AGNOLOTTI BURRO E SALVIA
Altro grande caposaldo della gastronomia piemontese, gli agnolotti sono una pasta all’uovo ripiena, solitamente, di vitello. Per il ripieno si usa un taglio della spalla, detto cappello del prete per via della sua forma triangolare e bombata, che viene cotto nel vino.
Per valorizzare il ripieno si tende ad utilizzare condimenti dai gusti non troppo decisi, come in questo caso il burro e la salvia, che però noi rivisitiamo leggermente.

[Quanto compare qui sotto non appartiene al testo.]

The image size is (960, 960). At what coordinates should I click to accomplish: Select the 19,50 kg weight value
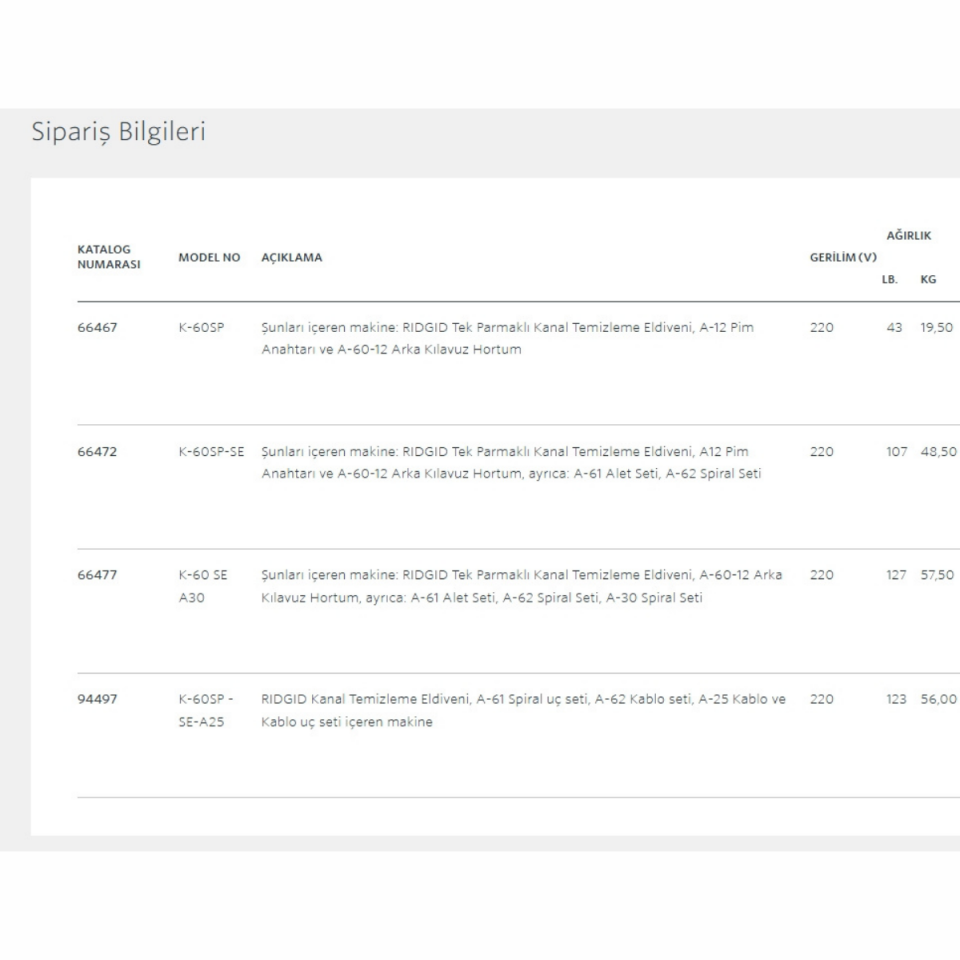[937, 327]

A priori ci sono due preparazioni da fare: preparare una sorta di infuso portando a bollore dell’acqua in cui sono stati immersi salvia, alloro, sale e aglio (facoltativo), una volta a temperatura si filtra e si rimette sul fuoco perché qui cuoceremo i nostri agnolotti. Parallelamente creiamo il burro aromatizzato, basterà mettere in una terrina il burro con un trito di salvia e pepe, si cuoce in forno a bassa temperatura (60° per 40’) e quando il burro sarà ben sciolto si filtra e si lascia raffreddare.
A questo punto sarà sufficiente bollire nell’infuso di salvia gli agnolotti per non più di due minuti, poi li trasferiamo in una padella dove abbiamo già scaldato un’abbondante noce di burro aromatizzato e li lasciamo brasare, aggiungendo acqua di cottura se necessario, fino a creare una leggerissima crosticina. Dopodiché possiamo mantecarli con un altro po’ di burro e servirli in un piatto fondo.
Per i più audaci, come guarnizione si può sbriciolare della salvia essiccata, ottenuta mettendo alcuni ramoscelli, leggermente spennellati di olio, in forno a 190° finché non sono completamente secchi. Per i più pigri della salvia fresca tagliata sottile andrà benissimo lo stesso.
Anche in questo caso abbiamo un piatto sempre grasso, che ben si sposa con l’acidità del vino, ma con più struttura che è perfetta per bilanciare questo riesling del 2018.